— Task requirements —
Search the listing below for the line containing "[Go to last slide] (9, 1409)". From there through the line containing "Marissa (32, 95)", transcribe every line exactly, both ends included.

— Available data —
──────
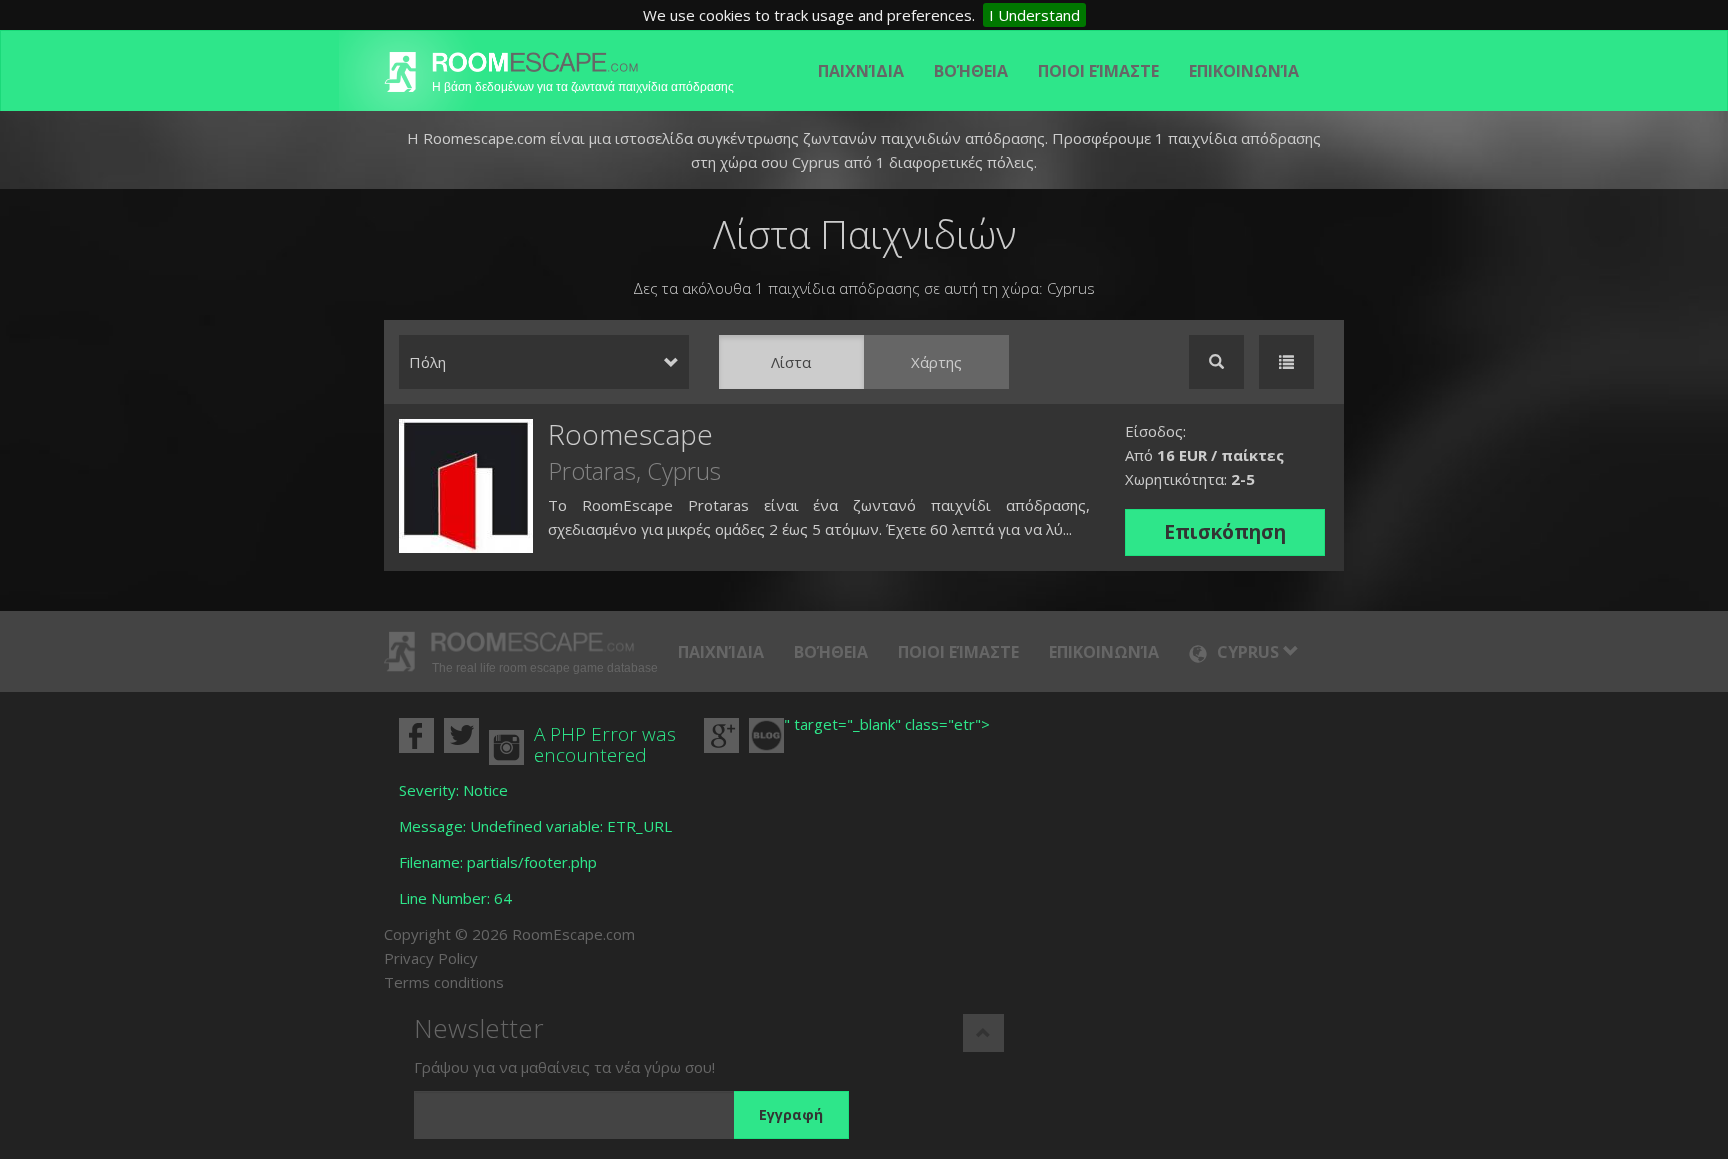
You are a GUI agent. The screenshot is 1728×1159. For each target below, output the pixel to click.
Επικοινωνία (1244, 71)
──────
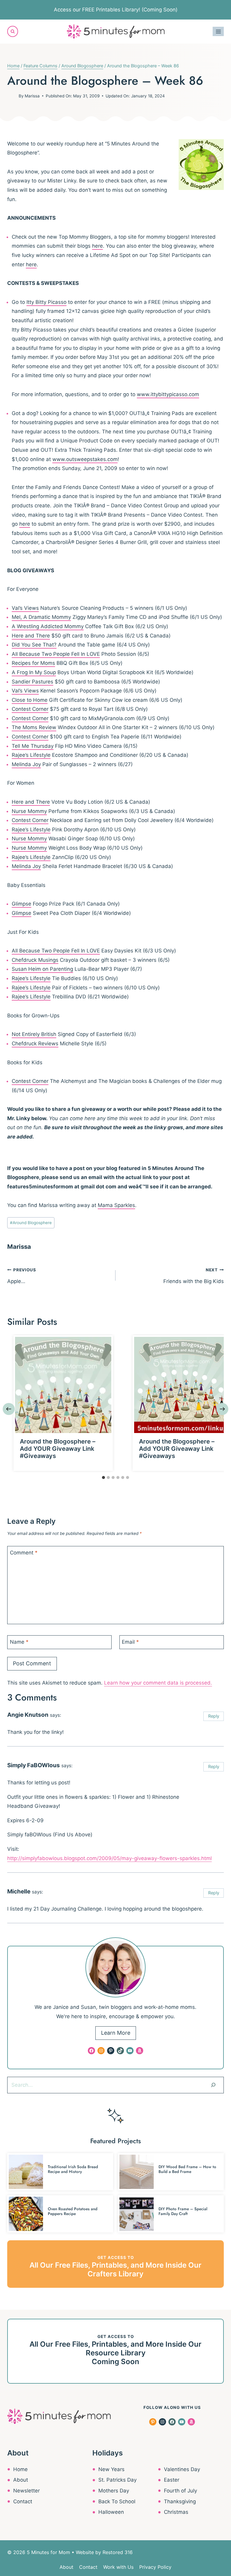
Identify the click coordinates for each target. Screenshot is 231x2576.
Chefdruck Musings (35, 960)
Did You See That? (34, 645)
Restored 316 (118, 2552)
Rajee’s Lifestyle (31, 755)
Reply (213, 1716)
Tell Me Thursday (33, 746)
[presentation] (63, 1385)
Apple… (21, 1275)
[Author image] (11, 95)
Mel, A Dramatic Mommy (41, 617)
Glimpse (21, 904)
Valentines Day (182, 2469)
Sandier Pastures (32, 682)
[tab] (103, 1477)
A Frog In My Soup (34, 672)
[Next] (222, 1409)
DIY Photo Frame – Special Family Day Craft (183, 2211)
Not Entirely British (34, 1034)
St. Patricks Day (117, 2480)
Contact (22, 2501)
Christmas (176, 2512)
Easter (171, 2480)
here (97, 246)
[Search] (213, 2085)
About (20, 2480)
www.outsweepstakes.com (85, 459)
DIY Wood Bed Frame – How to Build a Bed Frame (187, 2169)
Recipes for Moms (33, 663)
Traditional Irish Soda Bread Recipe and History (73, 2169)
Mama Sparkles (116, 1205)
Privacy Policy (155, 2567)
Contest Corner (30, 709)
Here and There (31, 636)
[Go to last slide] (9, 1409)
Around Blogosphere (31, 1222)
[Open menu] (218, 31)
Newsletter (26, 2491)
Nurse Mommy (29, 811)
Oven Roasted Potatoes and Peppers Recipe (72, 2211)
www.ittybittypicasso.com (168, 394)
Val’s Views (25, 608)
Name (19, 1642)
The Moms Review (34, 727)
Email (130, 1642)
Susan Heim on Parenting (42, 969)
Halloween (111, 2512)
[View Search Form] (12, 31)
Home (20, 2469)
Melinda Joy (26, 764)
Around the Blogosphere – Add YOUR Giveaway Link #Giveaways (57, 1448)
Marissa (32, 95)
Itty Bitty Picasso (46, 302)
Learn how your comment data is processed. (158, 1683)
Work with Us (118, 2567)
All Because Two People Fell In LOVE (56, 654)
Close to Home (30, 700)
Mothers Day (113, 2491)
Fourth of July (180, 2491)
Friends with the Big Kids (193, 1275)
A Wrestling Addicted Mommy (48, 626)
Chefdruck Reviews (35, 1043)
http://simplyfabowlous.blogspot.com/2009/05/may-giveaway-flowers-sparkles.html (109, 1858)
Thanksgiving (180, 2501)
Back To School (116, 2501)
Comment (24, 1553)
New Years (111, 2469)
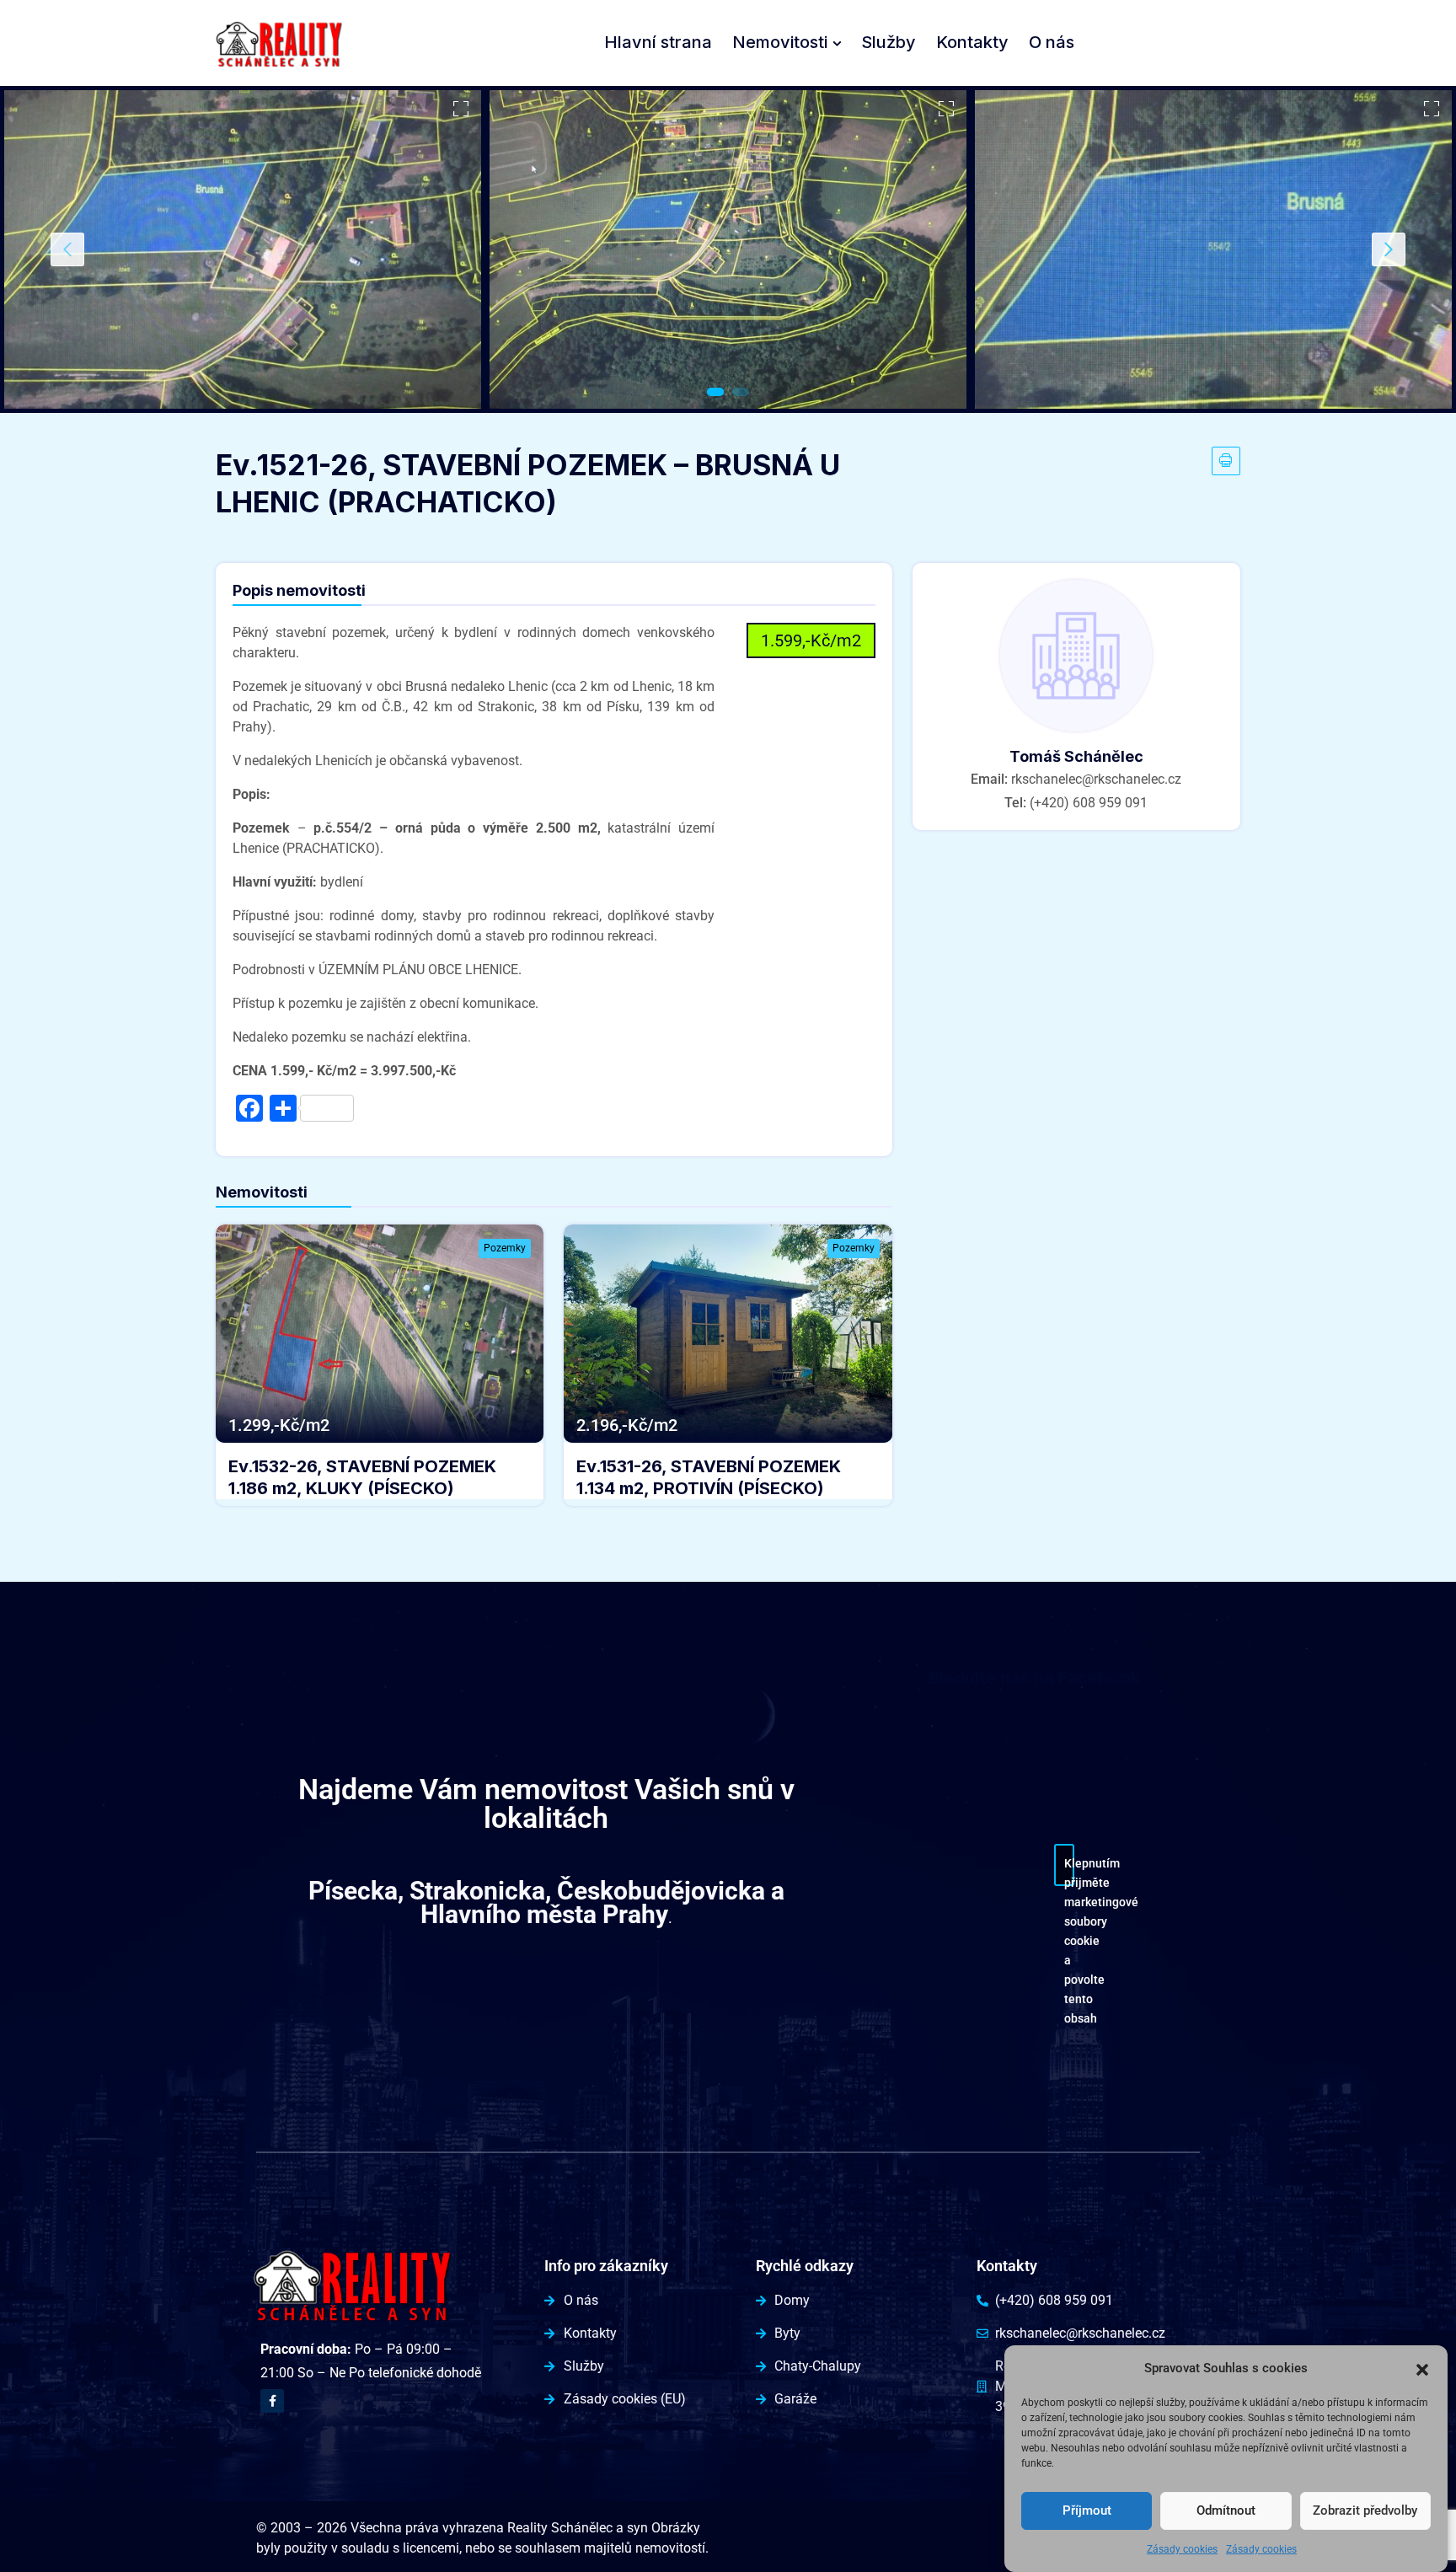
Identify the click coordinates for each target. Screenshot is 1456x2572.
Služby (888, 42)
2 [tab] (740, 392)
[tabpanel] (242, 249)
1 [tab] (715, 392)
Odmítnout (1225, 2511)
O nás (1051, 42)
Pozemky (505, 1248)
──────
— Answer to this task —
[Go to last slide] (9, 1409)
Around Blogosphere (31, 1222)
[Open menu] (218, 31)
Newsletter (26, 2491)
Nurse Mommy (29, 811)
Oven Roasted Potatoes and Peppers Recipe (72, 2211)
www.ittybittypicasso.com (168, 394)
Val’s Views (25, 608)
Name (19, 1642)
The Moms Review (34, 727)
Email (130, 1642)
Susan Heim on Parenting (42, 969)
Halloween (111, 2512)
[View Search Form] (12, 31)
Home (20, 2469)
Melinda Joy (26, 764)
Around the Blogosphere – Add YOUR Giveaway Link #Giveaways (57, 1448)
Marissa (32, 95)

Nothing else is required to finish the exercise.